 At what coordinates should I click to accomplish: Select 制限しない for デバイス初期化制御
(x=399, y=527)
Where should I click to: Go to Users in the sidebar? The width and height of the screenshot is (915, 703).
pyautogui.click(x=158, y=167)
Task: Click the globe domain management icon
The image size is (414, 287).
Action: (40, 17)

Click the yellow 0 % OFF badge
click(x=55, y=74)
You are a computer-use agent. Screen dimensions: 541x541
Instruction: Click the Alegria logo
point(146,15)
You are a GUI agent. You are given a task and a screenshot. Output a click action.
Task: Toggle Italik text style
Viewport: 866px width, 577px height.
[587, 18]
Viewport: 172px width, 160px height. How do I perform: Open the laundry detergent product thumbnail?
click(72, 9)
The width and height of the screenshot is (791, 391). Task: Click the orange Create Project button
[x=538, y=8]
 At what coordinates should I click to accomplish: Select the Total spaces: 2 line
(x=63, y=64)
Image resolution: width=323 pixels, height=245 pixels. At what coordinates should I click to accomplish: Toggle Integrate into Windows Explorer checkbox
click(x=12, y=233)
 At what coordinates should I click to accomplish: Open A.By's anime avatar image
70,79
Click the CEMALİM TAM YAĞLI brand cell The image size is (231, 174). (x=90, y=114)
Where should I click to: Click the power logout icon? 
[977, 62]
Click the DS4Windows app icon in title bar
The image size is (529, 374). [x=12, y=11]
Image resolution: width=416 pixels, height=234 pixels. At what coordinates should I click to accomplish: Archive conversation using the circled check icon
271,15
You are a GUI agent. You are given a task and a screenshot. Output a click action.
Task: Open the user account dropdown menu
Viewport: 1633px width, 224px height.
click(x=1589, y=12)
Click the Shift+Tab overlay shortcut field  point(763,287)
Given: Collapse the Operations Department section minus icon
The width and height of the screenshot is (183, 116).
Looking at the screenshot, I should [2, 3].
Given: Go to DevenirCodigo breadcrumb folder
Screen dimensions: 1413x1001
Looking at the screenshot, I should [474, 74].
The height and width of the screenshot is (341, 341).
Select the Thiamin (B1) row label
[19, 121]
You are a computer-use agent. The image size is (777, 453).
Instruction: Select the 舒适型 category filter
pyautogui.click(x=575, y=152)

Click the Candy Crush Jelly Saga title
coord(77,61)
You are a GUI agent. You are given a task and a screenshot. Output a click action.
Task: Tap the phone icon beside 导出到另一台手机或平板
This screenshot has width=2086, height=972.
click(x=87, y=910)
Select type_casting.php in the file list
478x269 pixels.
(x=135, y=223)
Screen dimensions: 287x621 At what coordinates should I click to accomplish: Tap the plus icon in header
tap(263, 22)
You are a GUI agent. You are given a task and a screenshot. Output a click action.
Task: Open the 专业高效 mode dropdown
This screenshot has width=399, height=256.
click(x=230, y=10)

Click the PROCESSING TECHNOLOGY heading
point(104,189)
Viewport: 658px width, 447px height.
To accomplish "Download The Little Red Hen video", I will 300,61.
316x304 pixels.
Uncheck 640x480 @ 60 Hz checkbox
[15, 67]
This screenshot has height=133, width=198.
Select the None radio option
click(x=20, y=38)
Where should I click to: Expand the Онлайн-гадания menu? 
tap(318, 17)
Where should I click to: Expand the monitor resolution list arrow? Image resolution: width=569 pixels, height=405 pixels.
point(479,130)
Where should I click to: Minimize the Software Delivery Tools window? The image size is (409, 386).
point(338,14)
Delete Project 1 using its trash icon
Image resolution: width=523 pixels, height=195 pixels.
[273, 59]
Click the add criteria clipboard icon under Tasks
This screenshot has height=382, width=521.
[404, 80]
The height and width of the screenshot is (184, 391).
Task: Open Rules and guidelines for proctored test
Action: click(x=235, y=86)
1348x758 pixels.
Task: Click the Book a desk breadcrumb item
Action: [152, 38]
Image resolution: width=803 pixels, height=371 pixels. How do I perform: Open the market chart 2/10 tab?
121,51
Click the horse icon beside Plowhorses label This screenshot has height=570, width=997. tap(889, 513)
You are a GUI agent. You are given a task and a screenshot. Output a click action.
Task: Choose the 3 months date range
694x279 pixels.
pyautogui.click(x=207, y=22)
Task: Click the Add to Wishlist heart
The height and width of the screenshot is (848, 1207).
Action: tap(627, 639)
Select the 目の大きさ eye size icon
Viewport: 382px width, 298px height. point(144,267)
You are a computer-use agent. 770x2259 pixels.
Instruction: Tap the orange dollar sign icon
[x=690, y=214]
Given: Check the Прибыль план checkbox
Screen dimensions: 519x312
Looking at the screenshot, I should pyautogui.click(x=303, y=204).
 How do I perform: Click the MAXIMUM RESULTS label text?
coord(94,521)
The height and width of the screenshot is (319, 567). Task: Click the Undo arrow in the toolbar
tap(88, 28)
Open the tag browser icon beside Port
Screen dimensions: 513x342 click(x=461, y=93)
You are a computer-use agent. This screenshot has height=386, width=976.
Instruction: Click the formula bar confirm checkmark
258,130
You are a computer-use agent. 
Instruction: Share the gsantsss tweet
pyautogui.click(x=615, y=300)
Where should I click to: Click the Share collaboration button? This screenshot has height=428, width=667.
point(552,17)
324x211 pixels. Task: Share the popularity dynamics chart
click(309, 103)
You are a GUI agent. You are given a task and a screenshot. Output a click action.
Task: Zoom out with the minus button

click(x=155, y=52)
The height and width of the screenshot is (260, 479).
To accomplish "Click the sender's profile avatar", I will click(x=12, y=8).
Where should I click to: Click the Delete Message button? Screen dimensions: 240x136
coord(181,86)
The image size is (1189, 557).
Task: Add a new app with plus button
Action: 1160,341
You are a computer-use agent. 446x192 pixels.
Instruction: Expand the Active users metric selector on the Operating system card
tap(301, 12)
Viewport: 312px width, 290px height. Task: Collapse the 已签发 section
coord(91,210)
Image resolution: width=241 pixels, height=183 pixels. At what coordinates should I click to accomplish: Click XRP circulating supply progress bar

+-------+

Lines from the start of the material through the line containing "You are a computer-use agent. The" are wanted. Write them out exactly.

- Exercise result
 At what coordinates should I click to accomplish: Select 制限しない for デバイス初期化制御
(x=399, y=527)
Where should I click to: Go to Users in the sidebar? The width and height of the screenshot is (915, 703).
pyautogui.click(x=158, y=167)
Task: Click the globe domain management icon
The image size is (414, 287).
Action: (40, 17)

Click the yellow 0 % OFF badge
click(x=55, y=74)
You are a computer-use agent. Screen dimensions: 541x541
Instruction: Click the Alegria logo
point(146,15)
You are a GUI agent. You are given a task and a screenshot. Output a click action.
Task: Toggle Italik text style
Viewport: 866px width, 577px height.
[587, 18]
Viewport: 172px width, 160px height. How do I perform: Open the laundry detergent product thumbnail?
click(72, 9)
The width and height of the screenshot is (791, 391). Task: Click the orange Create Project button
[x=538, y=8]
 At what coordinates should I click to accomplish: Select the Total spaces: 2 line
(x=63, y=64)
Image resolution: width=323 pixels, height=245 pixels. At what coordinates should I click to accomplish: Toggle Integrate into Windows Explorer checkbox
click(x=12, y=233)
 At what coordinates should I click to accomplish: Open A.By's anime avatar image
70,79
Click the CEMALİM TAM YAĞLI brand cell The image size is (231, 174). (x=90, y=114)
Where should I click to: Click the power logout icon? 
[977, 62]
Click the DS4Windows app icon in title bar
The image size is (529, 374). [x=12, y=11]
Image resolution: width=416 pixels, height=234 pixels. At what coordinates should I click to accomplish: Archive conversation using the circled check icon
271,15
You are a GUI agent. You are given a task and a screenshot. Output a click action.
Task: Open the user account dropdown menu
Viewport: 1633px width, 224px height.
click(x=1589, y=12)
Click the Shift+Tab overlay shortcut field  point(763,287)
Given: Collapse the Operations Department section minus icon
The width and height of the screenshot is (183, 116).
Looking at the screenshot, I should [2, 3].
Given: Go to DevenirCodigo breadcrumb folder
Screen dimensions: 1413x1001
Looking at the screenshot, I should [474, 74].
The height and width of the screenshot is (341, 341).
Select the Thiamin (B1) row label
[19, 121]
You are a computer-use agent. The image size is (777, 453).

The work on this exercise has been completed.